Brasil: Líder indígena executado por pistoleiros
22 de Novembro de 2011

O «Conselho Indigenista Missionário» (CIMI) denuncia a execução do líder indígena Guarani, Nísio Gomes, assassinado nesta sexta feira, 18 de Novembro, por pistoleiros encapuzados diante da comunidade de Amambaí, no Mato Grosso do Sul.
Conforme relato do CIMI, 40 pistoleiros cercaram Nísio Gomes e ordenaram que os membros de sua comunidade se deitassem no chão. Testemunhas afirmam que ele recebeu tiros na cabeça, no peito, nos braços e nas pernas. O corpo do cacique Nísio, de 59 anos de idade, foi levado pelos bandidos.
Acredita-se que ele era o alvo principal deste ataque, embora hajam relatos não confirmados de crianças terem sido raptadas e do assassinato de uma mulher.
Antes de ser assassinado, o cacique teve uma conversa particular com o filho Valmir e declarou com firmeza: «Não saiam desta terra. Cuidem dela com coragem. Esta é a nossa terra. Ninguém os tirará daqui. Cuidem dos meus netos e de todas as outras crianças. Deixo esta terra nas mãos de vocês».
Nísio Gomes era líder de um grupo de índios Guarani, 60 dos quais haviam retornado a uma parte de sua terra ancestral no início de Novembro, após terem sido expulsos por fazendeiros pecuaristas.
Membros da comunidade dizem que esta não é a primeira vez que sofrem um ataque desde seu retorno e que capatazes estavam rodeando seu acampamento ao lado da estrada desde a quarta-feira.

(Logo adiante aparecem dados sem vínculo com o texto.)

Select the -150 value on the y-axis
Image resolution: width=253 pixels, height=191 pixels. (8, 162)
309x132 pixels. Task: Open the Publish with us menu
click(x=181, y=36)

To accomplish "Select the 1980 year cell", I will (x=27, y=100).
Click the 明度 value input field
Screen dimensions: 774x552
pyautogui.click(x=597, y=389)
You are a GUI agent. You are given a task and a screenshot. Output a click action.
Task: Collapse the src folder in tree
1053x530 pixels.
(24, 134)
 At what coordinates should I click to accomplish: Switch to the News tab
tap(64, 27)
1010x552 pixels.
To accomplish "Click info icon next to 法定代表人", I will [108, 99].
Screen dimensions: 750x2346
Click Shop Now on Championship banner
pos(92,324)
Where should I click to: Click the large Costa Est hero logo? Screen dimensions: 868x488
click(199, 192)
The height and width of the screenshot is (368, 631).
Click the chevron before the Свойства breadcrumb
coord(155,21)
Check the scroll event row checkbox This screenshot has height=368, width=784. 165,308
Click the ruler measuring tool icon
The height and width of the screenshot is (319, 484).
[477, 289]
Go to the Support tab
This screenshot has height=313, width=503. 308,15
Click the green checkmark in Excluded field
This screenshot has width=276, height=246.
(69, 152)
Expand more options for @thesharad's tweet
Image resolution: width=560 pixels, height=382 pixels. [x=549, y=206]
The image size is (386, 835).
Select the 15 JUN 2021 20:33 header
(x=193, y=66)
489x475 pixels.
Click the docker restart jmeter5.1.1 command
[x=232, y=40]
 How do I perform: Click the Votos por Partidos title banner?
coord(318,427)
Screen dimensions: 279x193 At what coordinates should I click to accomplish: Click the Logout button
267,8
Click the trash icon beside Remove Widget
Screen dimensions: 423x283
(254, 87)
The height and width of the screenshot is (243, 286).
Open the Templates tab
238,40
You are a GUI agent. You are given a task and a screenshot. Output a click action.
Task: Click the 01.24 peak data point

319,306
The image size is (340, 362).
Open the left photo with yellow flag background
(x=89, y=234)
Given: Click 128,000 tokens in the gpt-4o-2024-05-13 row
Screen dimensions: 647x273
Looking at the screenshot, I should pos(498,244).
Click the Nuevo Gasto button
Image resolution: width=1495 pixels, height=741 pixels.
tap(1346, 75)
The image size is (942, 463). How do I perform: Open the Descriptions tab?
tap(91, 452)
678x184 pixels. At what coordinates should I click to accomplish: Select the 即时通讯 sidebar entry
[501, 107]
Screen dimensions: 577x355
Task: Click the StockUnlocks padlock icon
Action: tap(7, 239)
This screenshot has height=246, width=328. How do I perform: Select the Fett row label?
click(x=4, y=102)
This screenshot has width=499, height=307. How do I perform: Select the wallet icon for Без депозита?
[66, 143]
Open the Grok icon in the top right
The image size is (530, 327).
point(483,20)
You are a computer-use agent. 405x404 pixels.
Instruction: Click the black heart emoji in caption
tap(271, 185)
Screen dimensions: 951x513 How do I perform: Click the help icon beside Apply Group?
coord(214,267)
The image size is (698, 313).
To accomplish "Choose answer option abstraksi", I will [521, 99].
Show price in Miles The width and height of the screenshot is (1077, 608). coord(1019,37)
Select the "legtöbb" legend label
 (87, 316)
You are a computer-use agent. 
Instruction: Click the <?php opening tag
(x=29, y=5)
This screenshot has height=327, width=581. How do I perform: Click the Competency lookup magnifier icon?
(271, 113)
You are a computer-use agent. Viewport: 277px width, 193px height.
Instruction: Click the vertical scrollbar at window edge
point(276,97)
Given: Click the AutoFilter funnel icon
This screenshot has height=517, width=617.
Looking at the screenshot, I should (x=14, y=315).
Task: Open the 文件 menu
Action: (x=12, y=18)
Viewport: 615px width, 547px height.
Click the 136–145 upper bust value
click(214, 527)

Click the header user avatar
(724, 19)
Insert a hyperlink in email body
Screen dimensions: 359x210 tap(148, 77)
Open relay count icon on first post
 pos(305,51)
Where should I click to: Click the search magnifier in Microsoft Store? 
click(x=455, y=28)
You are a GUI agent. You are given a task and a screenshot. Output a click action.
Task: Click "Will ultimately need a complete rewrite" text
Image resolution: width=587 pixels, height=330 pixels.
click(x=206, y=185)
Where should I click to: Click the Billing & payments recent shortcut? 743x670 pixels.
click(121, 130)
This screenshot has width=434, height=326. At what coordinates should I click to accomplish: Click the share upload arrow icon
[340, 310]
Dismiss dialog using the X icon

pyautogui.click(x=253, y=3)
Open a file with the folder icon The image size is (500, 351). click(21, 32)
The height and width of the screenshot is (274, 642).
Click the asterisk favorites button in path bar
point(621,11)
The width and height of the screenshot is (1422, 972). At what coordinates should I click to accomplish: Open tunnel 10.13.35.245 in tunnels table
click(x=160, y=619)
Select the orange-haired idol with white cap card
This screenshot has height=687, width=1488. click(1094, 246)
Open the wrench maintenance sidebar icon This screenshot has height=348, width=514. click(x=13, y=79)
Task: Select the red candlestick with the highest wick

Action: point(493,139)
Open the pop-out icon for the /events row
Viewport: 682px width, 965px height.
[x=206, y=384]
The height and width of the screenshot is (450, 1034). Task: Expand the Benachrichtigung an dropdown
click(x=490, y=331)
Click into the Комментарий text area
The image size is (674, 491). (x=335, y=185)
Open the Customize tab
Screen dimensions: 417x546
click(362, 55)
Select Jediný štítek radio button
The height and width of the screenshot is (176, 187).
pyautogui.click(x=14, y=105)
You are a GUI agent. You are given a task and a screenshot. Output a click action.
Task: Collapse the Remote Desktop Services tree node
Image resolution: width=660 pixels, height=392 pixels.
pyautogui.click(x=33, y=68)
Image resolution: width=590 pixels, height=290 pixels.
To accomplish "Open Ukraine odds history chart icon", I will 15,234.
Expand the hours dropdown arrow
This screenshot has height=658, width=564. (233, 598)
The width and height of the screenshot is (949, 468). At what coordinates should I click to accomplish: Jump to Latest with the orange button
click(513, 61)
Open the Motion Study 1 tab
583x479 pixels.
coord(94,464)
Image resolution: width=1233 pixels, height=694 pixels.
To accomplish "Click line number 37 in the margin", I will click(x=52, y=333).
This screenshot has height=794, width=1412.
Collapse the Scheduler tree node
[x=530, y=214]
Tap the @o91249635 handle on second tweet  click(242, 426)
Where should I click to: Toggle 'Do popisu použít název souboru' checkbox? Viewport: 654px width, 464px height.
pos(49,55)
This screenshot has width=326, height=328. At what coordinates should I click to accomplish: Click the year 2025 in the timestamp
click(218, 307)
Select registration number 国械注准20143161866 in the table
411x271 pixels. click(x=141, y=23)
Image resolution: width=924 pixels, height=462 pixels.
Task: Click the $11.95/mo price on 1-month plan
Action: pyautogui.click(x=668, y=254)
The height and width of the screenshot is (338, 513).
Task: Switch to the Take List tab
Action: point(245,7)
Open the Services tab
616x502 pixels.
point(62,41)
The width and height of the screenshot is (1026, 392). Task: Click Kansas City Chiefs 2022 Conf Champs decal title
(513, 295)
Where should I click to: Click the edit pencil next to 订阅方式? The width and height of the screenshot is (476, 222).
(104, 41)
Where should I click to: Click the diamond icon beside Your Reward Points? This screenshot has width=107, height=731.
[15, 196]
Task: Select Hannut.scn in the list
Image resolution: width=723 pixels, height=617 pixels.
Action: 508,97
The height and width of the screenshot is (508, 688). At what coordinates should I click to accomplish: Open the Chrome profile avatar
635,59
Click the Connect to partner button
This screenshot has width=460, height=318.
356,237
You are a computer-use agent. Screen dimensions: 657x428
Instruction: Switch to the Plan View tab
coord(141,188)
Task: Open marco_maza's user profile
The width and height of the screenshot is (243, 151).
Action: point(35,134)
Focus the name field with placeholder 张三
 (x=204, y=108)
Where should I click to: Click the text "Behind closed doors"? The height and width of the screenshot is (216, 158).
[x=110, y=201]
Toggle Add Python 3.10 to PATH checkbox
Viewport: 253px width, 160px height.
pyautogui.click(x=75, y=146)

Um indígena Guarani disse: «o povo continua no acampamento, nós vamos morrer aqui mesmo. Não vamos sair do nosso tekoha (terra ancestral)».
O assassinato de Nísio Gomes têm semelhanças alarmantes com o assassinato de Marcos Veron, líder Guarani assassinado por pistoleiros contratados por um pecuarista em 2003.
O diretor da «Survival International», entidade internacional que defende povos e comunidades tribais, Stephen Corry, fez um alerta: «Parece que os fazendeiros não estarão satisfeitos até matarem todos os Guarani. Este nível de violência contínua era comum no passado e resultou na extinção de milhares de grupos e sociedades indígenas. É uma absoluta vergonha que o governo brasileiro permita que esta violência continue nos dias atuais».